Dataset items
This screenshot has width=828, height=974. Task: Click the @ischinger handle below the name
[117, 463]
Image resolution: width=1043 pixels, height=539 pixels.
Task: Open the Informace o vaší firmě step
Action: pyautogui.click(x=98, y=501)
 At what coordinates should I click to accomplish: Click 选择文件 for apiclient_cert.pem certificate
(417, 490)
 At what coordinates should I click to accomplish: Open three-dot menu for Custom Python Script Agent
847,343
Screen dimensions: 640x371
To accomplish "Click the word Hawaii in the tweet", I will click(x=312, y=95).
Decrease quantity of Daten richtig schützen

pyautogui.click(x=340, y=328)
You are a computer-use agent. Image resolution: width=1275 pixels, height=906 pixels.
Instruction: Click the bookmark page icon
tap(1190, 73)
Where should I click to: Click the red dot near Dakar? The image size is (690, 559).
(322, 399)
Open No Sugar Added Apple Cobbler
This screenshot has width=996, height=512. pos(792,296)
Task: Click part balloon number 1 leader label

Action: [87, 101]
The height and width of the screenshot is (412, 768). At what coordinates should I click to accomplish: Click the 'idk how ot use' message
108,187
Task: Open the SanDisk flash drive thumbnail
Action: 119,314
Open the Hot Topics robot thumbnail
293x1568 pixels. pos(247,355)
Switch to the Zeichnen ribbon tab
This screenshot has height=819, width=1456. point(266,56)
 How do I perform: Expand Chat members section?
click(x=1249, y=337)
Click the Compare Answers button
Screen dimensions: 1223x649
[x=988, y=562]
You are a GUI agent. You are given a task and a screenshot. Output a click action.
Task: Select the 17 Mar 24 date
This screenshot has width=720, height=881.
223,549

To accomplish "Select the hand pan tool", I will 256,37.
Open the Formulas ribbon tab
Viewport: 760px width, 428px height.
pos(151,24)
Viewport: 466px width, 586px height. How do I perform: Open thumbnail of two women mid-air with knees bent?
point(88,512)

§ Set exercise:
Arrange the listing lines from the one containing "At what coordinates should I click to accomplish: Click 选择文件" through the one containing "pyautogui.click(x=340, y=328)" as a JSON list of strings, one string per line and blank lines omitted.

§ Result of the exercise:
[
  " At what coordinates should I click to accomplish: Click 选择文件 for apiclient_cert.pem certificate",
  "(417, 490)",
  " At what coordinates should I click to accomplish: Open three-dot menu for Custom Python Script Agent",
  "847,343",
  "Screen dimensions: 640x371",
  "To accomplish \"Click the word Hawaii in the tweet\", I will click(x=312, y=95).",
  "Decrease quantity of Daten richtig schützen",
  "pyautogui.click(x=340, y=328)"
]